====== RECORDED DATA
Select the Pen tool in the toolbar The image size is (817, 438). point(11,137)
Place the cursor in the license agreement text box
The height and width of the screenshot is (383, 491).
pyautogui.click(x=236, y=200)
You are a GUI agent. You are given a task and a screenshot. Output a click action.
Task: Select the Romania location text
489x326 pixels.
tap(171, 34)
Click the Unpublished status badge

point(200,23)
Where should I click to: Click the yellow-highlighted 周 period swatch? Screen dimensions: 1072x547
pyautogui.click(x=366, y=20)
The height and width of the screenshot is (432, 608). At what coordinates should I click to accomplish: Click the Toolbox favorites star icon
============
*WHAT TO WORK ON*
Repeat all the lines above, keeping them exactly as they are.

*FINISHED EXERCISE*
Select the Pen tool in the toolbar The image size is (817, 438). point(11,137)
Place the cursor in the license agreement text box
The height and width of the screenshot is (383, 491).
pyautogui.click(x=236, y=200)
You are a GUI agent. You are given a task and a screenshot. Output a click action.
Task: Select the Romania location text
489x326 pixels.
tap(171, 34)
Click the Unpublished status badge

point(200,23)
Where should I click to: Click the yellow-highlighted 周 period swatch? Screen dimensions: 1072x547
pyautogui.click(x=366, y=20)
The height and width of the screenshot is (432, 608). At what coordinates should I click to accomplish: Click the Toolbox favorites star icon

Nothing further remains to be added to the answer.